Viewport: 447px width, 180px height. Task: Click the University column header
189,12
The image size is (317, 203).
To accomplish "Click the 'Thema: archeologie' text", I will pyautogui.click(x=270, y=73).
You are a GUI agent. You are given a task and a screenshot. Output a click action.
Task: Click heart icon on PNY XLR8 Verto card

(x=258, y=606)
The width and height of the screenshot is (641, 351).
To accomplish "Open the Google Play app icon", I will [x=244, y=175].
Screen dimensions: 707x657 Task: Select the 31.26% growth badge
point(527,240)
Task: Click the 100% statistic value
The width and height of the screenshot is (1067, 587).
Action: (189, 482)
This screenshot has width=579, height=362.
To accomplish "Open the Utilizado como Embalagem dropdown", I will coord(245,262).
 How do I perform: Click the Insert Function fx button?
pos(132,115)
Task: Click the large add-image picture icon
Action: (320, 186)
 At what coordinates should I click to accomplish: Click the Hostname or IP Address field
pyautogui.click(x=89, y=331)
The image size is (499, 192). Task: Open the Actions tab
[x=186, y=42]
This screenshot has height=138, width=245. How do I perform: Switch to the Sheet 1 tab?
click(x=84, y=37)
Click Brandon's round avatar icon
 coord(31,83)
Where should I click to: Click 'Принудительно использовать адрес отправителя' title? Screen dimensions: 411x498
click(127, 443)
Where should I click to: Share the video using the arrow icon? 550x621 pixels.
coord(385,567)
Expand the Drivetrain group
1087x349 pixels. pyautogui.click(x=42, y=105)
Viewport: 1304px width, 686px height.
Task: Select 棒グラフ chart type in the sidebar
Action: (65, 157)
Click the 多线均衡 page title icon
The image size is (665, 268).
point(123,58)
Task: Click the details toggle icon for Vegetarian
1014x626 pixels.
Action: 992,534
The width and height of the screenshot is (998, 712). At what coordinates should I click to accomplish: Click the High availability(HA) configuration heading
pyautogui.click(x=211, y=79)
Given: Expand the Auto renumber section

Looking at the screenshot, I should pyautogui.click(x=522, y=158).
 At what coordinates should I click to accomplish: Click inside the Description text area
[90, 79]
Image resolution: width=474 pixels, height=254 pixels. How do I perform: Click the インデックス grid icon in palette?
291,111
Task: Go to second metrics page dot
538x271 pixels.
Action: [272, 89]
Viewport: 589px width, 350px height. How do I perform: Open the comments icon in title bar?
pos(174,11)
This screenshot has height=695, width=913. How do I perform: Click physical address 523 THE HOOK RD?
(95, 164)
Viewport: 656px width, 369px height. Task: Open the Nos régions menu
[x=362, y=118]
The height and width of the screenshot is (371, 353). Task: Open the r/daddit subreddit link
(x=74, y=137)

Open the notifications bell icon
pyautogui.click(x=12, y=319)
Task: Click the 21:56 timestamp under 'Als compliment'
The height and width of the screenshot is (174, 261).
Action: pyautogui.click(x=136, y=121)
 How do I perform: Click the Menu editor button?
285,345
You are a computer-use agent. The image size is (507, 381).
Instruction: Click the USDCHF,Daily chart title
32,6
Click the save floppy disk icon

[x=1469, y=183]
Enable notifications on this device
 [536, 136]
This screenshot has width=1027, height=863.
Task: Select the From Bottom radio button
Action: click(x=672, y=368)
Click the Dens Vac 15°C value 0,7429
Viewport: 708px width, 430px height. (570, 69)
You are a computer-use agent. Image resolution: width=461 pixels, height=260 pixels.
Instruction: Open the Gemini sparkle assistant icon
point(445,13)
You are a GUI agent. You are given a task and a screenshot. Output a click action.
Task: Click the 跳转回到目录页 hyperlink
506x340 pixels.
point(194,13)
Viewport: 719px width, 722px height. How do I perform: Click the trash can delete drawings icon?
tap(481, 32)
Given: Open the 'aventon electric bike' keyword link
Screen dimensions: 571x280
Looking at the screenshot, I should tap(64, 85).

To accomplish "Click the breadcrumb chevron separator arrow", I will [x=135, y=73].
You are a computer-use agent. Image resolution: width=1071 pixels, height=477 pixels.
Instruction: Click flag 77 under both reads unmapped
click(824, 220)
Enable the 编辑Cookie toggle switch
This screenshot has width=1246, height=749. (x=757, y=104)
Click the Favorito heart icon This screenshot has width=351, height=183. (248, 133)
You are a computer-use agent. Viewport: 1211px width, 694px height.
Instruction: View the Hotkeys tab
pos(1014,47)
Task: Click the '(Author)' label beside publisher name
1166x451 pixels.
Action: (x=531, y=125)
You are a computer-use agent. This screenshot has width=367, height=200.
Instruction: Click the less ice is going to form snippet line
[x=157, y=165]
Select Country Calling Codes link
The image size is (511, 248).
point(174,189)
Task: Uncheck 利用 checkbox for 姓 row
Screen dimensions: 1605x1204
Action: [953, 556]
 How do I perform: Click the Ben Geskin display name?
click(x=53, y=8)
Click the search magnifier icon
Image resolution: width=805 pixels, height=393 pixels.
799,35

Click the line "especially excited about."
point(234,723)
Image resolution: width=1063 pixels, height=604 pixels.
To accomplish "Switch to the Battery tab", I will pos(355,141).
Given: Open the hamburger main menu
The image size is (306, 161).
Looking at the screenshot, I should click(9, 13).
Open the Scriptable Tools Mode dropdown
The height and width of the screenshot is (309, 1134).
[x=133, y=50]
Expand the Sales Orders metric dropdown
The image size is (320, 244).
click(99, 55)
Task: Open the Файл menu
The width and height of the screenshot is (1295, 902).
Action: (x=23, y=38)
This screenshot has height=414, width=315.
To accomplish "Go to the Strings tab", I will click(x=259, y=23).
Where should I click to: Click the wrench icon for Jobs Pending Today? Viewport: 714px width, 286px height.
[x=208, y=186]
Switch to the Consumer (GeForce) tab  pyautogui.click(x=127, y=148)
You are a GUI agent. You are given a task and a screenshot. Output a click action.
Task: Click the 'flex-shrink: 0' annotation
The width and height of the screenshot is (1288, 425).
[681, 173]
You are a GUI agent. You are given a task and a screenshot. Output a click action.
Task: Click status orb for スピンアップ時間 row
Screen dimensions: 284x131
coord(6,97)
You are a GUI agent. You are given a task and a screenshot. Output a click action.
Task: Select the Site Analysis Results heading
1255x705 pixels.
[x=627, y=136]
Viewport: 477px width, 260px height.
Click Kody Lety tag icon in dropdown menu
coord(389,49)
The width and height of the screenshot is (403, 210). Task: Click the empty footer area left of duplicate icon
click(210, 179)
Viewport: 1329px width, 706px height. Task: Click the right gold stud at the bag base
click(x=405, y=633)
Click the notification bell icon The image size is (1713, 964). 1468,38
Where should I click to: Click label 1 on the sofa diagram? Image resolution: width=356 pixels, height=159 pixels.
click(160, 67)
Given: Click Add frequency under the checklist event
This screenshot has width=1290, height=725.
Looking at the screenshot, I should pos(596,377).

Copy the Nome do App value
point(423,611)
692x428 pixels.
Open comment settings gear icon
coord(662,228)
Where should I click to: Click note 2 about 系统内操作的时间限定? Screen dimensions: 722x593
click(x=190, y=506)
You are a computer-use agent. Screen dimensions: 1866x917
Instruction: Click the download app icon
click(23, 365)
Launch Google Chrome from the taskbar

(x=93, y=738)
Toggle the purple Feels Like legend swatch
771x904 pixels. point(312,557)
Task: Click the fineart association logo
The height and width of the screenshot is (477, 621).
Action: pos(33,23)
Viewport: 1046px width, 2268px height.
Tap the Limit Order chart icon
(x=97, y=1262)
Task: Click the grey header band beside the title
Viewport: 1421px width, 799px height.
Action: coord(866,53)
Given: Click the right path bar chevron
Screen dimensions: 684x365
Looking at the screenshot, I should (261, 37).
-- -- --
(EXERCISE DETAILS) Go through the entries above and report every line in which the word "beside" appears.

(RESPONSE TO THIS TASK)
Task: Click the '(Author)' label beside publisher name
Task: Click the grey header band beside the title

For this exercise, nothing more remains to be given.